# why is my puppy doing this?



## ewelsh (Jan 26, 2011)

Why does my puppy english springer spaniel Lucy chew anything which is stone............. she grinds her teeth on all the walls, slab stone floor fire place and every single patio slab................. but the worst thing is she loves little stones and I have a massive drive covered in stones and all the paths around the garden are stones so I can hardly pick every one up........... I am trying to stop her, naturally! and taking to her the lawn areas but she's finding them there to... as you can imagin I am almost walking on my hands and knees with her around the garden watching what she is putting in her mouth and frantically flipping them out when she does find one....................

is it just teething????????

also she is really being cheeky with my other 2 dogs.. biting nipping them and actually running up and barking at them.. she is really full of it... so far my terrier has taken every nip and attack with no reaction apart from jumping out of the way and my lab is walking around with her eyes permanently on her back side incase lucy comes up from behind!

Saved data entries:
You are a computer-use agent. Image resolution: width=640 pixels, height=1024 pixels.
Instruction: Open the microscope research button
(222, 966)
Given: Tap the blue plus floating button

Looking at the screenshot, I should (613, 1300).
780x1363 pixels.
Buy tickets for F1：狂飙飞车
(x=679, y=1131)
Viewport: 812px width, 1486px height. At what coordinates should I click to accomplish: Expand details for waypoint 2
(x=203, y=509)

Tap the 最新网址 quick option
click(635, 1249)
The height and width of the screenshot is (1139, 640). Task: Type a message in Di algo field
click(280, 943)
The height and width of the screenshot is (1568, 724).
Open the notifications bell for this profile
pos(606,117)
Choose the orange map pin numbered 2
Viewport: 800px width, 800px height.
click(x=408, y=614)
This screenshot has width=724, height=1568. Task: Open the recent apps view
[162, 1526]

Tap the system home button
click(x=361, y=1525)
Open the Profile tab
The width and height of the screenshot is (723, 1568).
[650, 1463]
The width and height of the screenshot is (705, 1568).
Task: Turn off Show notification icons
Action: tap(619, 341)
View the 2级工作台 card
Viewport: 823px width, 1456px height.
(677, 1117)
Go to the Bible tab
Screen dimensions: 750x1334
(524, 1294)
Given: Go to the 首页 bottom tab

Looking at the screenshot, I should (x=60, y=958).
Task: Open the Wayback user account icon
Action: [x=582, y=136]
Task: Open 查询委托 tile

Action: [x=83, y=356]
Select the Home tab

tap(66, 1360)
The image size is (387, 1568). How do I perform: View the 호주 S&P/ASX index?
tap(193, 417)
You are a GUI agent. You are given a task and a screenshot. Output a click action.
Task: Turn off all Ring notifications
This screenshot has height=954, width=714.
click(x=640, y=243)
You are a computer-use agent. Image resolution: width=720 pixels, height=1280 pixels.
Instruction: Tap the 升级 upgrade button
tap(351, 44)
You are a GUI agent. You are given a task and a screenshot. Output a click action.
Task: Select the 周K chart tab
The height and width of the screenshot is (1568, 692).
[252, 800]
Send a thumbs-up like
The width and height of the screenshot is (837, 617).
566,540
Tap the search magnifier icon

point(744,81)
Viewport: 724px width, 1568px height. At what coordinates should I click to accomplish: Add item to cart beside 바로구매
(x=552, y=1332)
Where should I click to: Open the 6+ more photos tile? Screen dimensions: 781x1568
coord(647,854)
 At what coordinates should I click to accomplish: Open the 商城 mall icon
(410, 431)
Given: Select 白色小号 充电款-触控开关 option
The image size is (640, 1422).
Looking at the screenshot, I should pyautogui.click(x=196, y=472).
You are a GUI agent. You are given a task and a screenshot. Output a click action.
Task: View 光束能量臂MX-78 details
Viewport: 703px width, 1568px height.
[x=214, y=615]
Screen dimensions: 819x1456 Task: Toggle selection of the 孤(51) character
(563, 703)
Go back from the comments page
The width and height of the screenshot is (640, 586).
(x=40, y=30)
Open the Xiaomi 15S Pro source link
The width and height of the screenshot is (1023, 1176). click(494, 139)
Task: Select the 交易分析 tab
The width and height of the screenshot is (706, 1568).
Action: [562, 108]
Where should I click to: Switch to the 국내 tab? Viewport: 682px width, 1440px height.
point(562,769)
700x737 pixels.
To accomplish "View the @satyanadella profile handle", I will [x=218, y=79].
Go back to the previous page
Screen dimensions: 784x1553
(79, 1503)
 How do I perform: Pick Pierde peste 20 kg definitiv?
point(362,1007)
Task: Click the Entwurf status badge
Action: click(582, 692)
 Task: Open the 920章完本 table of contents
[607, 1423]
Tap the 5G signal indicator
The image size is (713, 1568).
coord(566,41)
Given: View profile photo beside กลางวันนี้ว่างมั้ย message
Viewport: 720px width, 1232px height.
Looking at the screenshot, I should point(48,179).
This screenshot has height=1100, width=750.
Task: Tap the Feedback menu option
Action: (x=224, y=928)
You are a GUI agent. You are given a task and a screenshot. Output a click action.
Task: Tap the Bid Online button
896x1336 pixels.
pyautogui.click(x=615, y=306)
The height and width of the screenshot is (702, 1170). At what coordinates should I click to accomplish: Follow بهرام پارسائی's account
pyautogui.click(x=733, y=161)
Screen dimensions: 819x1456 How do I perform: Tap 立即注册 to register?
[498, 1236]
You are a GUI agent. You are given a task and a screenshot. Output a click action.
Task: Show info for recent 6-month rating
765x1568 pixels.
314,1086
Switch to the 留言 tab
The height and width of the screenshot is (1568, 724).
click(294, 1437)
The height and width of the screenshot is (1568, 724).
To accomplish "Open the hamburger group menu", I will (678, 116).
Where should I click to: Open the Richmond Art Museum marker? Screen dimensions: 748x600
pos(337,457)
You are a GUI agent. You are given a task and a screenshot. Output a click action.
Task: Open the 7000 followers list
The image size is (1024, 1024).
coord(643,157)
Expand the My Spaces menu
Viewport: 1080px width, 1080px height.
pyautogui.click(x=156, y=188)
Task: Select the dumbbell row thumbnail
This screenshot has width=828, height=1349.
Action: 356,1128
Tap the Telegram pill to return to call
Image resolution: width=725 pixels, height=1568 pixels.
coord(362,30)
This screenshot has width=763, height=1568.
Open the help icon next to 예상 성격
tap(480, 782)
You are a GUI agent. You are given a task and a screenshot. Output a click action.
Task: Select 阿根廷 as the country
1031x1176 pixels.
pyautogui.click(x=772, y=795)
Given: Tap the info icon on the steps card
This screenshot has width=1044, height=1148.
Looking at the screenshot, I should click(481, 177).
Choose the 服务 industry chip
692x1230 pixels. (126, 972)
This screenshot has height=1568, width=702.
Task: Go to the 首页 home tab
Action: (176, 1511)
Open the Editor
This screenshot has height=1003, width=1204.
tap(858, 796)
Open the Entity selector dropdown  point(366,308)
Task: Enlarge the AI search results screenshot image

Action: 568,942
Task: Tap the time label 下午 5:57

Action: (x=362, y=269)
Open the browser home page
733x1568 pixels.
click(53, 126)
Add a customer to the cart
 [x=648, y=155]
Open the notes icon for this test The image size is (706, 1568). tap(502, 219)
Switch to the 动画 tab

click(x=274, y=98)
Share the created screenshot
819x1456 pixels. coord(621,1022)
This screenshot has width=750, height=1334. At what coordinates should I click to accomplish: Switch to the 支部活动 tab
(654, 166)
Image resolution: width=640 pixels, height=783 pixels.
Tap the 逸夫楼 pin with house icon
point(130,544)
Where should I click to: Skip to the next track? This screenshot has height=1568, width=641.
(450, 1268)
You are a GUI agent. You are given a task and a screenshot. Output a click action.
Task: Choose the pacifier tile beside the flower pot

WHAT YOU NEED TO DO:
**A)** Report each line of the records that contains the string "details", matching case exactly.
**B)** Continue the forum thread about the springer spaniel puppy that chews stones, starting after its last sentence.

RESPONSES IN ORDER:
**A)**
Viewport: 812px width, 1486px height. At what coordinates should I click to accomplish: Expand details for waypoint 2
Task: View 光束能量臂MX-78 details

**B)**
So should I stop her barking and going for them.. I feel she will be put in her place soon enough quite rightly so as she is being very bossy, but I am frightened one of them will hurt her as she is so little...

any help warmly welcomed


----------



## chrisrandall (Mar 6, 2011)

well im no expert but am about to go from the one dog to two on saturday so have been reading up a little bit. I would say its normal to expect the puppy to be full of beans and want to play all the time etc etc, im sure at some point like you say she will get put in her place by the older members lol, i wouldnt worry to much, just make sure that the older dogs do have some where (that they choose) that they can get some time alone to chill out lol!!

as for the stone issue i dont really have any advice. Sorry!!! well apart from a newly laid brick/tarmac drive way hahaha


----------



## ClaireandDaisy (Jul 4, 2010)

A Springer is pretty much hard-wired to find and fetch, so why not use this drive and initiate games. Hide toys for her to bring you. Play little tuggy or chase games? Interactive play is so much more fun than stone chewing. :wink:


----------



## Manoy Moneelil (Sep 1, 2011)

Sounds like teething that can become a learned habit through boredom, Give an interesting chew toy, after a week swap it for another one, hide the first for a few weeks - a bit like crop rotation. The toy is swapped and appears again and it's new/remembered old toy again.


----------



## ewelsh (Jan 26, 2011)

Oh dear......................

I have not made myself clear in my question, as the last 2 reply's insinuate lack of FUN given by myself.... resulting in boredom.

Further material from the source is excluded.